Oleg's gists — Archive

Bitonic sort: an example of Overloaded:Categories and Staged programming

Posted on 2020-05-19 by Oleg Grenrus overloaded

Two weeks ago I wrote about Overloaded:Categories, and mentioned two brief examples. In this post I will walk through a more complete example. The topic is bitonic sorters.

Such domain "networks with N-inputs and M-outputs" are unfairly well suited for category representation. But first let me show few pictures¹. We'll see how this pictures are drawn from the same code as computation. The horizontal lines represent signals. The vertical lines represent compare-and-swap operator. I.e. for this two inputs we apply a function

cas :: Ord a => (a,a) -> (a,a)
cas (x,y) = if x < y then (x,y) else (y,x)

For four inputs:

Eight inputs:

Or sixteen inputs:

In the last network, there are 80 comparators. The network is not optimal, there is known network using just 60 comparators, you can find its diagram in The Art Of Computer Programming. Knuth also explains how bitonic sort networks are constructed i.e. why they work.

#Categorical setup

I should immediately point out that this wouldn't be doable with arrows, as the categories have Functors as objects i.e. type constructors of kind Type -> Type, not just Types.

Lets define a super-concise names for well-known functors. We will see soon why this is a good idea.

newtype I         a = I a          -- Identity
data    U         a = U            -- Proxy
data    (f :*: g) a = f a :*: g a  -- Product

Next we define one useful example category type:

newtype A x f g = A { runA :: f x -> g x }

Note, this is not a natural transformation, as the x argument is not closed over (no RankNTypes). We'll need it "outside", so we can require Ord x needed for sorting. The type argument is unorthodox, but this way it fits into Category class. The A x instances resemble the (->) instances:

instance Category (A x) where
    id        = A id
    A f . A g = A (f . g)

instance CategoryWith1 (A x) where
    type Terminal (A x) = U

    terminal = A (\_ -> U)

instance CartesianCategory (A x) where
    type Product (A x) = (:*:)

    proj1 = A (\(x :*: _) -> x)
    proj2 = A (\(_ :*: y) -> y)

    fanout (A f) (A g) = A (\x -> f x :*: g x)

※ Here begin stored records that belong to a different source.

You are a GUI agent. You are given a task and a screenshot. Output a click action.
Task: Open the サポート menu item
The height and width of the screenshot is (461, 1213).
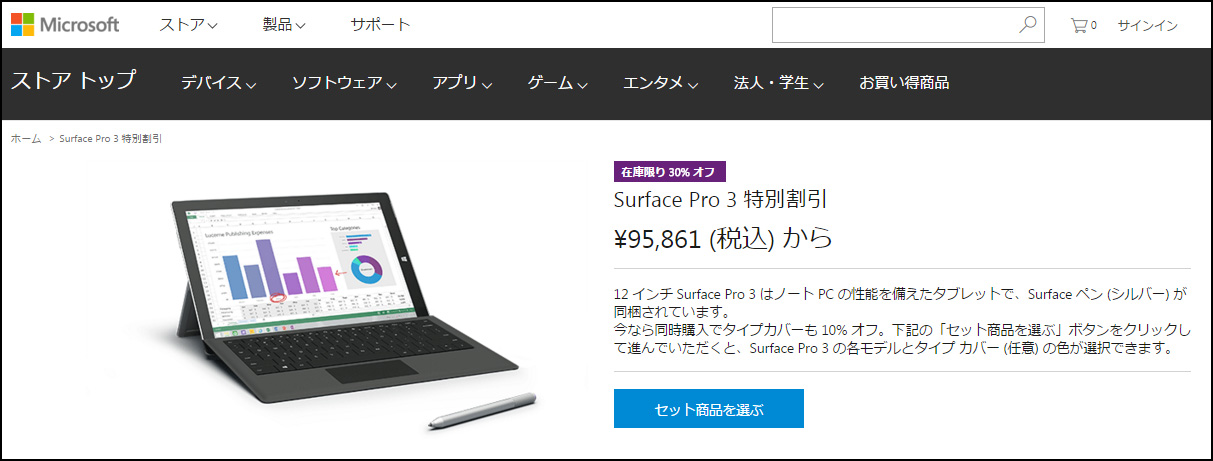point(380,25)
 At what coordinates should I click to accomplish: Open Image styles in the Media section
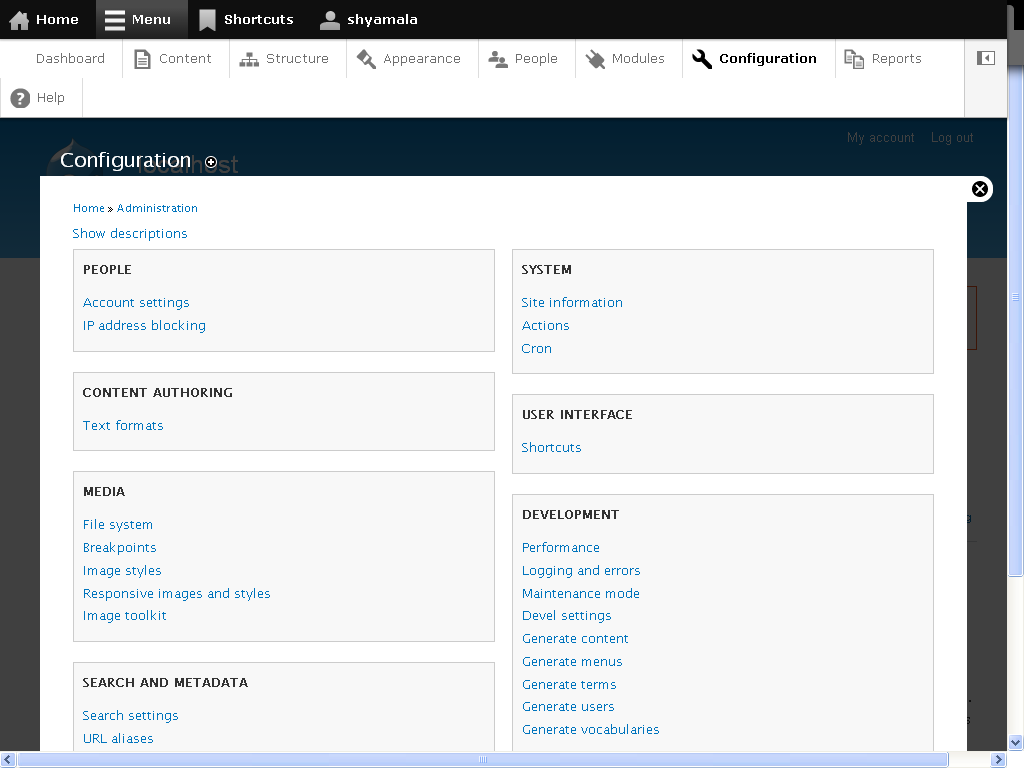[122, 570]
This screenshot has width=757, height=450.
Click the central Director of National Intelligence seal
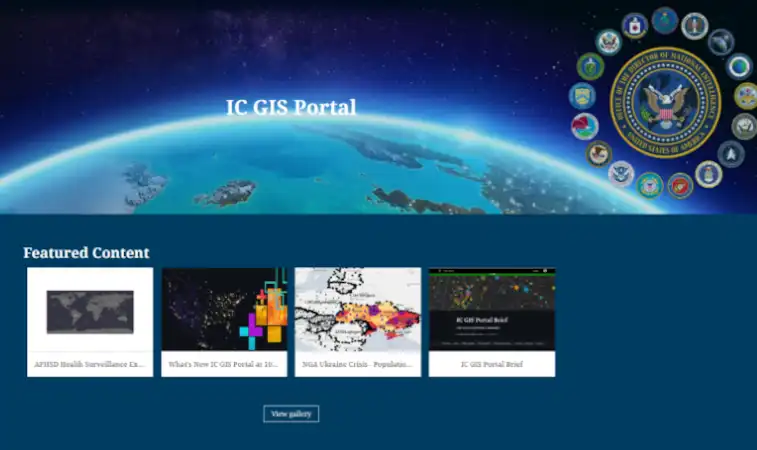pyautogui.click(x=665, y=102)
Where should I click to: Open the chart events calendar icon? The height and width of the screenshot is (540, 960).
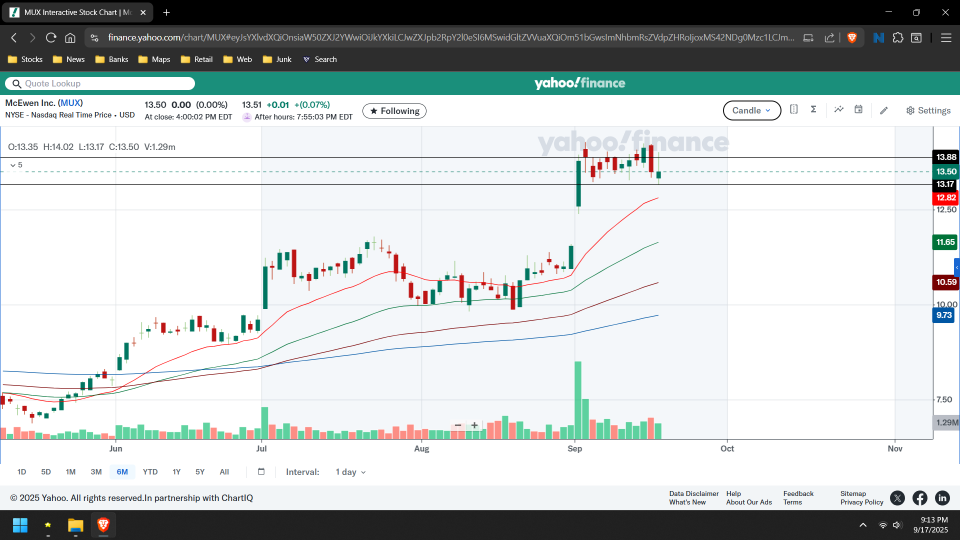click(858, 110)
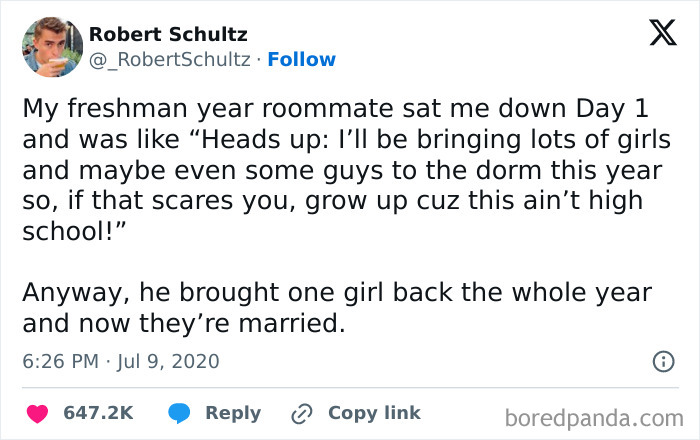Viewport: 700px width, 440px height.
Task: Open the circled info icon
Action: 662,361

We also define a new ad-hoc type-class, SortingNetwork. It basically says that sorting networks are cartesian categories, where the categorical product is the functor product :*:. The block operator is used to place wires on the diagrams, otherwise it does nothing.

class (CartesianCategory cat, Product cat ~ (:*:))
    => SortingNetwork cat
  where
    block :: cat a b -> cat a b
    block = id

#Bitonic sorter

Bitonic sorter networks are defined recursively. We'll use Haskell's type-class machinery to synthesize them for us. Before we can dive into actual sorter, we need two helper primitives:

class Pairwise f g where
    pairwise :: SortingNetwork cat
             => cat (I :*: I) (I :*: I)
             -> cat (f :*: g) (f :*: g)

class Opposite f g where
    opposite :: SortingNetwork cat
             => cat (I :*: I) (I :*: I)
             -> cat (f :*: g) (f :*: g)

These primitives are quite similar. Given some primitive two-wire function (like compare-and-swap), the pairwise connects wires in two blocks in order:

and opposite connects them in opposite order:

Both operations are parallel if the "hardware" supports it. (Unfortunately we cannot take advantage of that in Haskell, at least easily).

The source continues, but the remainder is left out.